Der Bau von Nord Stream 2 stehe im Gegensatz zu den europäischen Interessen. Stattdessen spricht sich das EU-Parlament dafür aus, das Netz von Terminalen für LNG-Gas auszubauen. Dadurch soll die durch Nord Stream 2 drohende Schließung der Versorgungsleitungen nach Mittel- und Osteuropa kompensiert werden. Die Strategie zum Ausbau des LNG-Netzes soll ein Hauptbestandteil der „Energieunion“ sein. Dadurch will die EU ihre Abhängigkeit von russischen Energieträgern verringern.

Die Forderung des Baustopps von Nord Stream 2 kann als Ersatz für weitere Sanktionen gegen Russland gesehen werden. Das haben in den vergangenen Monaten mehrere EU-Politiker – einschließlich des EVP-Fraktionschefs Manfred Weber – angedeutet. Über Öl- und Gasverkäufe finanziere Russland seine Aktionen in der Ukraine und in Syrien, was nur dadurch zu stoppen, sei, dass Russland Gewinneinbrüche im Energiesektor erleidet, so die Argumentation der Gegner von Nord Stream 2.

Aus Sicht der Amerikaner ist der Baustopp von Nord Stream 2 eine besonders wirksame Methode, um Russland zu sanktionieren. Nach Aussagen des Sonderbeauftragten des US-Außenministeriums für Energiewirtschaft, Amos Hochstein, stecke hinter Nord Stream 2 eine politische Motivation Russlands. Europa solle deshalb künftig auf LNG-Gas aus den USA und anderen Staaten setzen.
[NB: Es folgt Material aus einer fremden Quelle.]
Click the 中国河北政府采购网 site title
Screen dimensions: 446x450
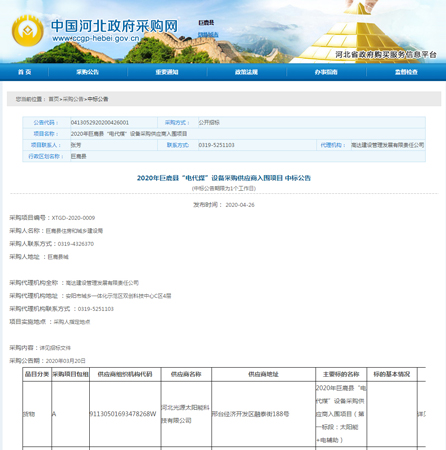pos(115,26)
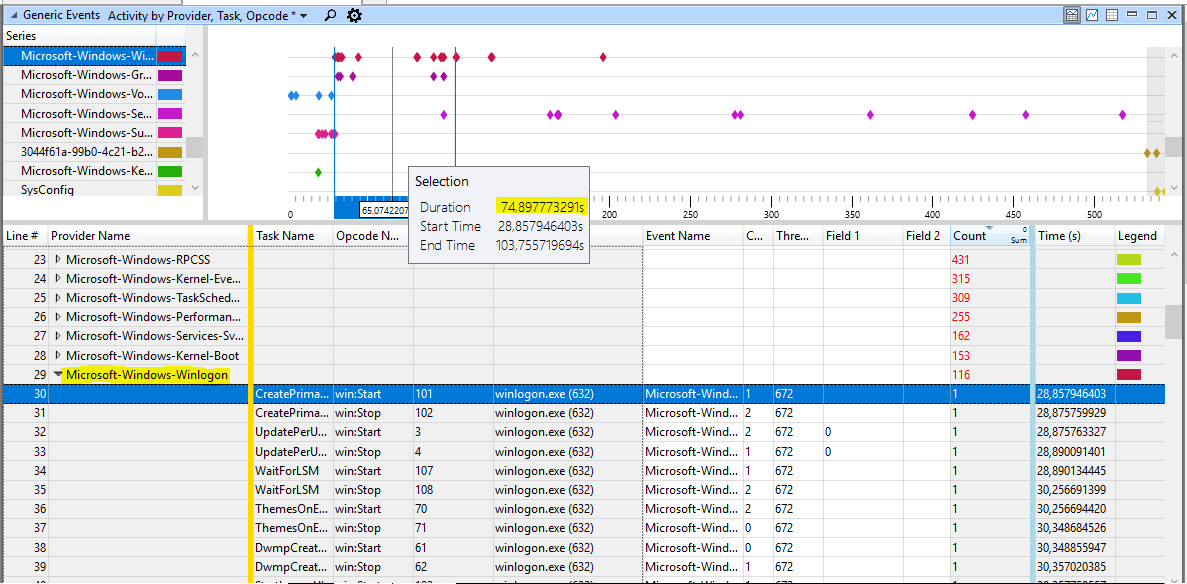Click Microsoft-Windows-Ke... green series swatch
Screen dimensions: 1187x584
pos(170,171)
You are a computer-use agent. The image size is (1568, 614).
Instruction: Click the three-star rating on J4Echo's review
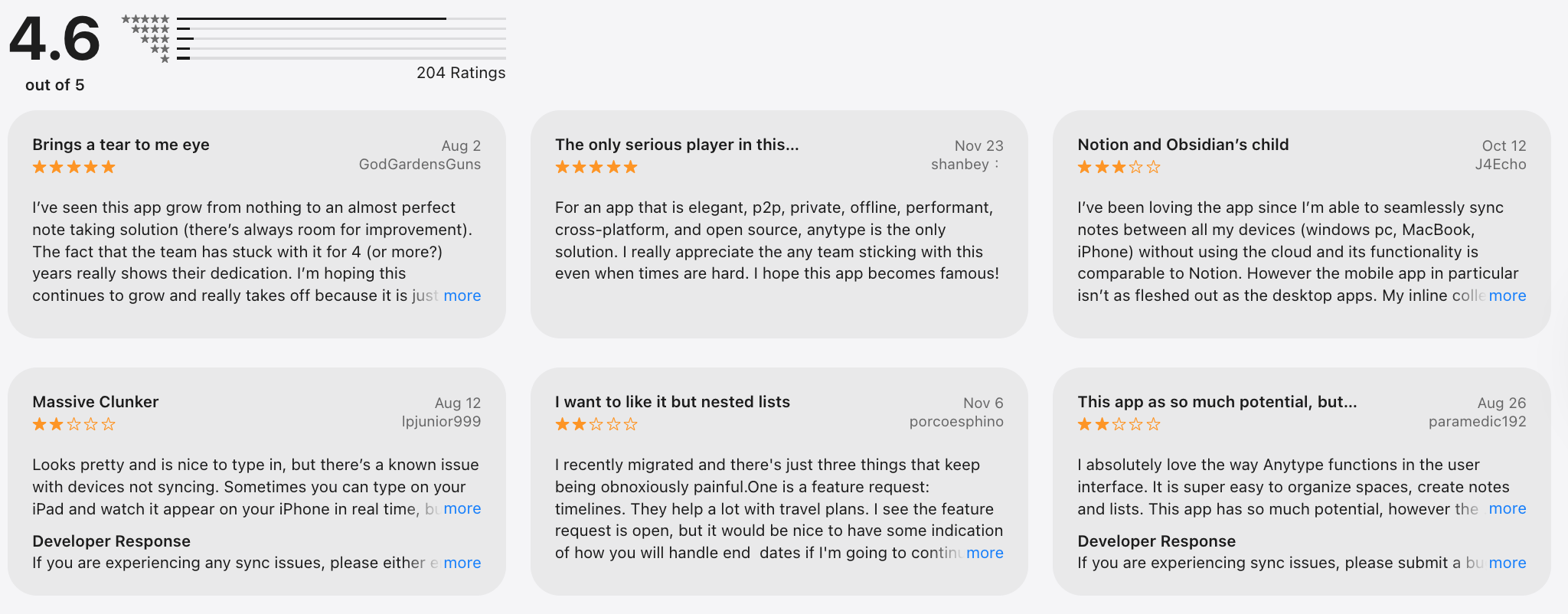[x=1119, y=167]
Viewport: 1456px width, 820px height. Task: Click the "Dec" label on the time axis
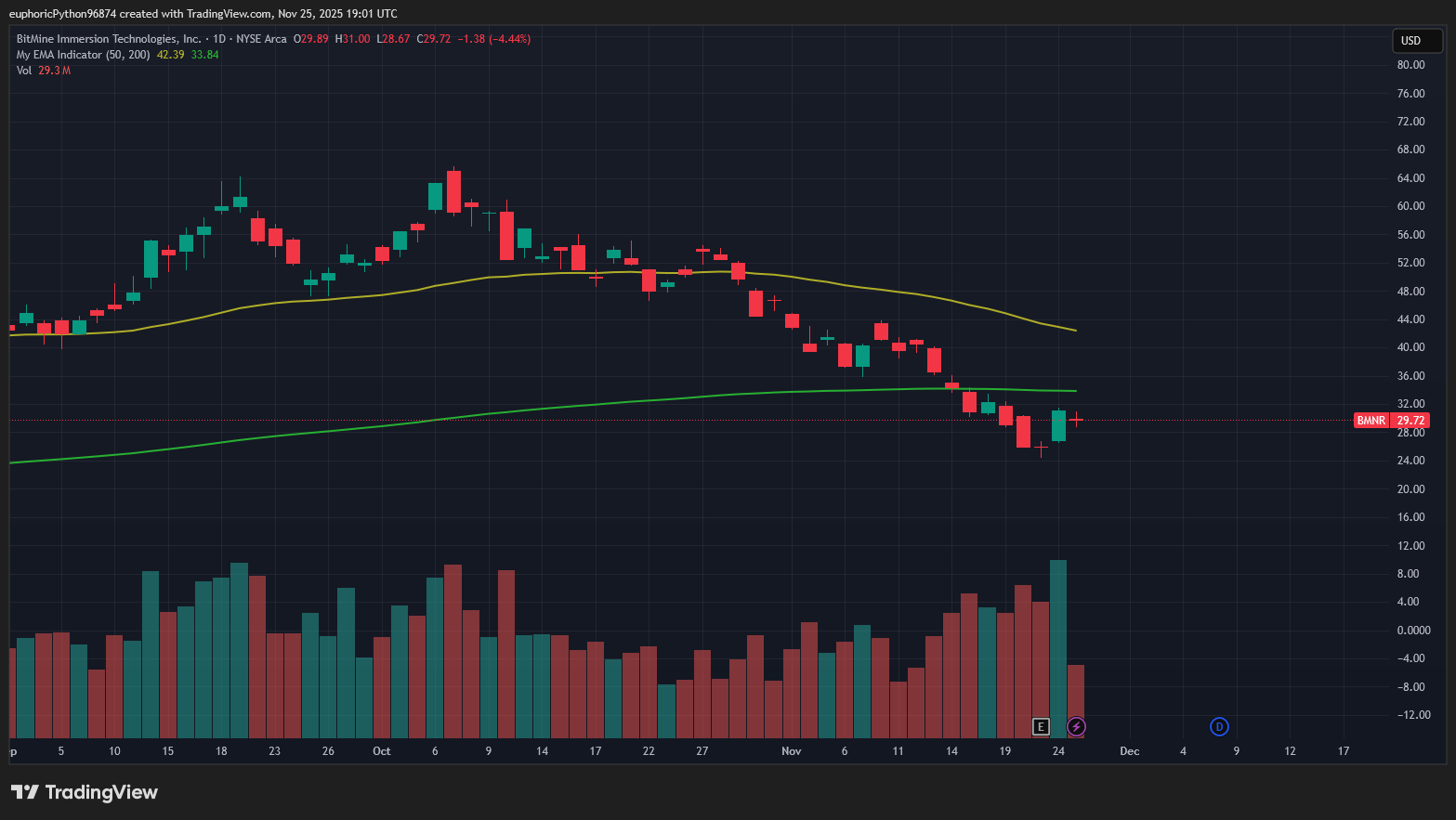1129,750
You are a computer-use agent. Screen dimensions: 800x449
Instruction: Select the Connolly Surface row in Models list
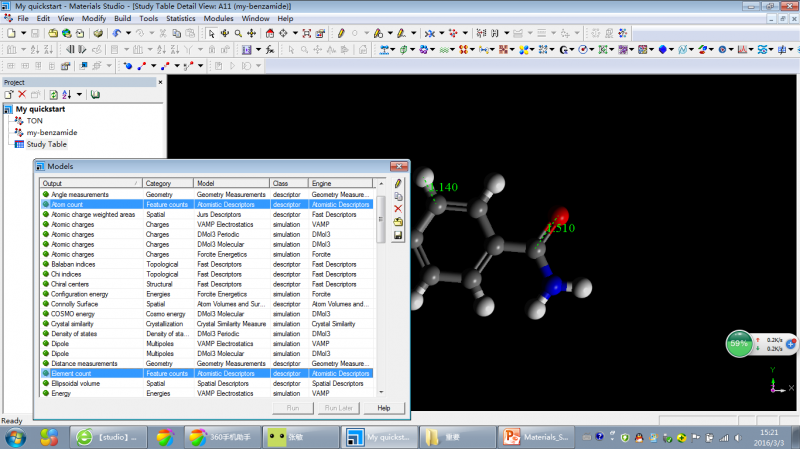(x=76, y=304)
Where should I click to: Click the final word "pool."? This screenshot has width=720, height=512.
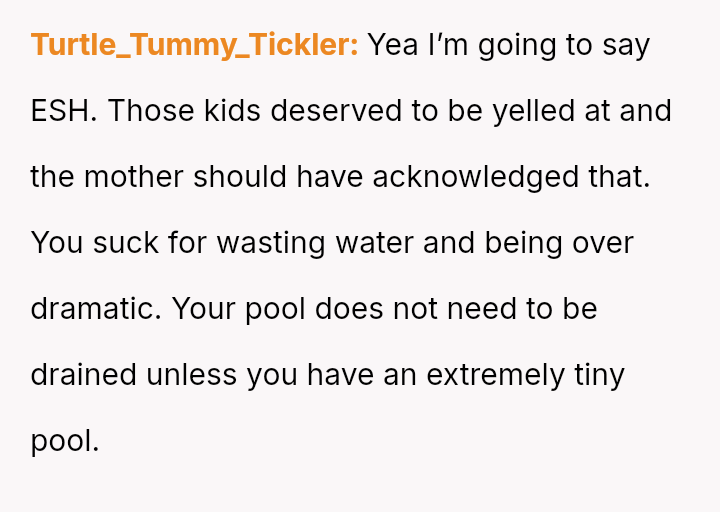65,441
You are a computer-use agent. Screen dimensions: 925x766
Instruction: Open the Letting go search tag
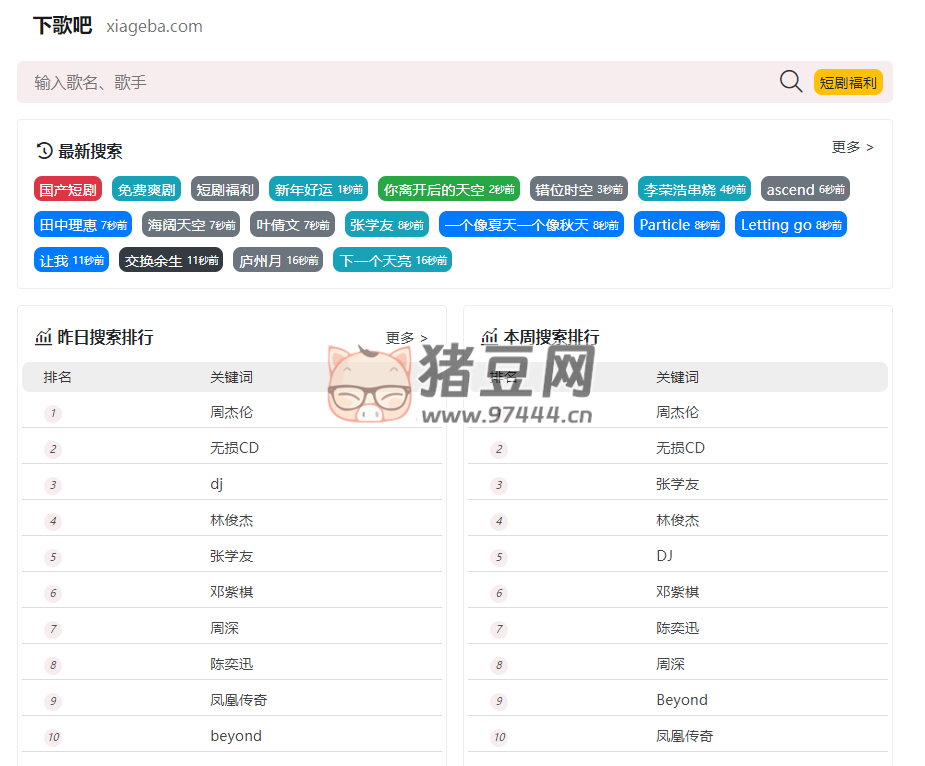(790, 224)
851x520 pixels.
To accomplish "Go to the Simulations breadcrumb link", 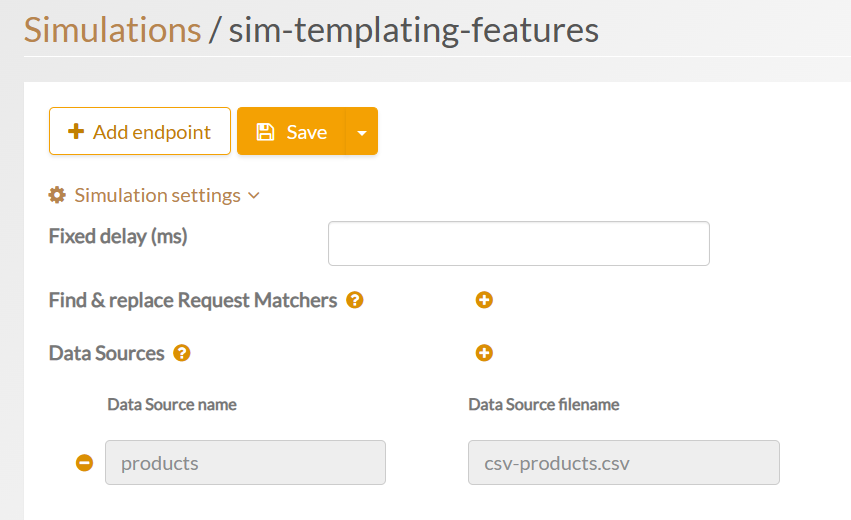I will (x=112, y=30).
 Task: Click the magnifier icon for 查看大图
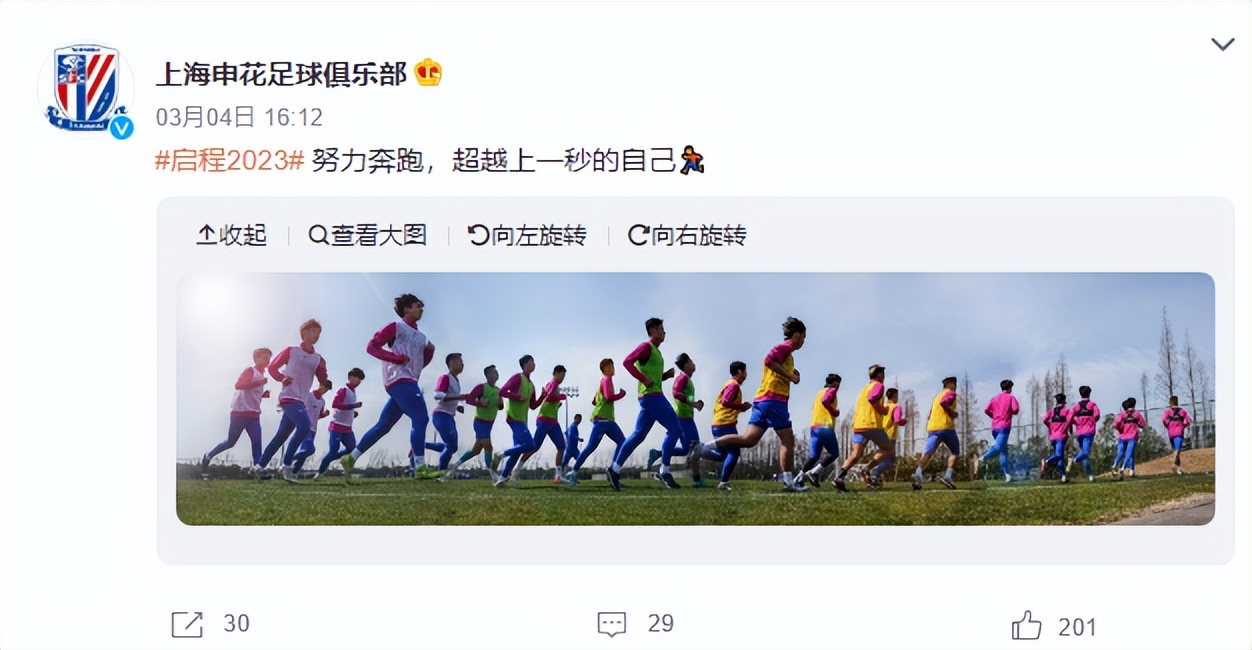[x=318, y=235]
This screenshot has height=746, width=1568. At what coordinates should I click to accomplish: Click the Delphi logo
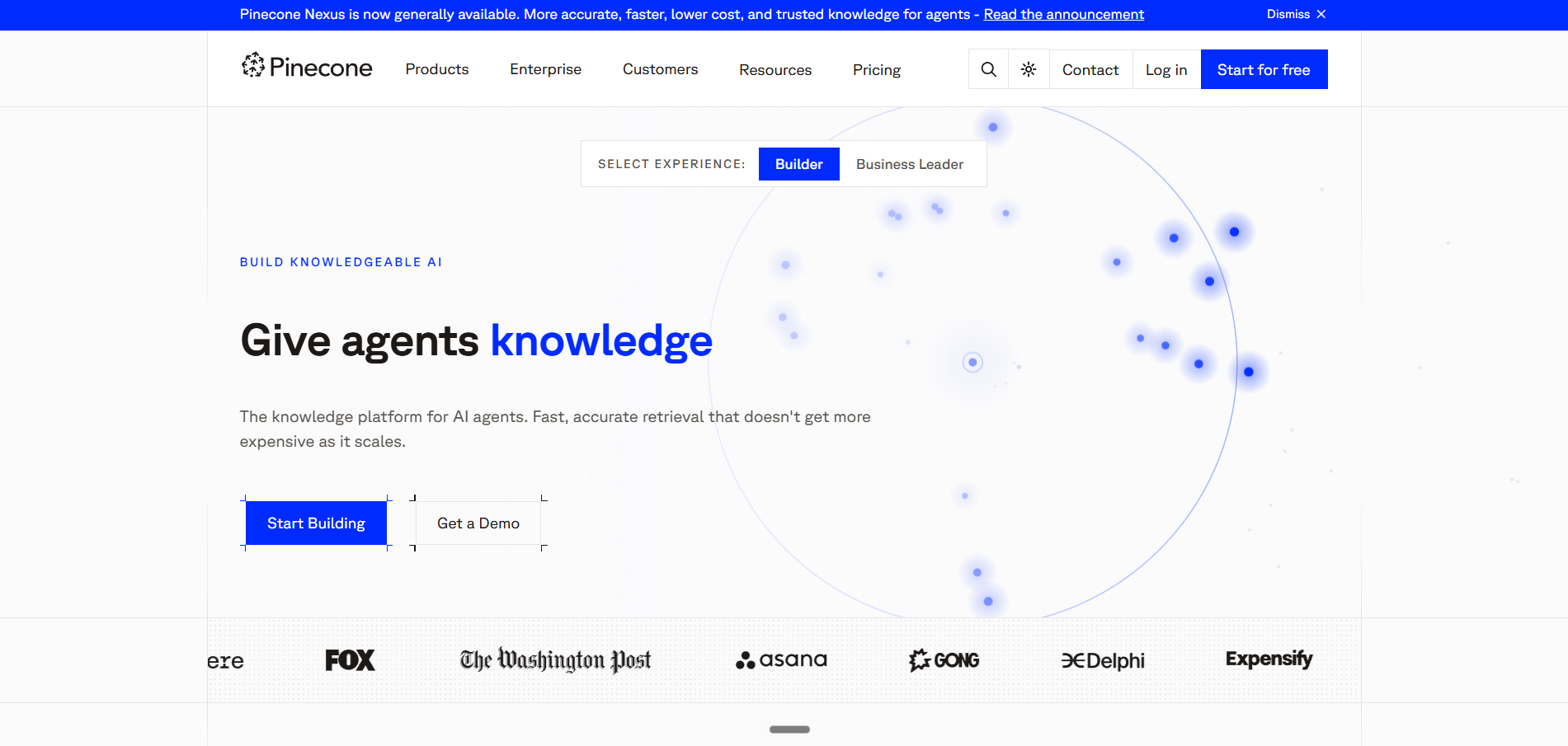1103,660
Bereits im Mai 2016 sagte Hochstein dem englischsprachigen Dienst von Reuters: „ Unser Engagement für die Energiesicherheit in Europa steht in direktem Zusammenhang mit unserer Sorge um die nationale Sicherheit (…) Die USA sind zutiefst besorgt über eine Pipeline, die die wirtschaftliche Lebensfähigkeit der Ukraine gefährden würde.“

Die USA wollen verhindern, dass Russland die Ukraine als Gas-Transitland durch den Bau von Nord Stream 2 und Turkish Stream umgeht. Unterstützung erhalten die USA insbesondere von Polen und den baltischen Staaten, die hochgradig von russischen Energieträgern abhängig sind und LNG-Gas aus den USA und Katar beziehen wollen. Im Juli hatten die Polen die erste Lieferung von LNG-Gas aus Katar erhalten.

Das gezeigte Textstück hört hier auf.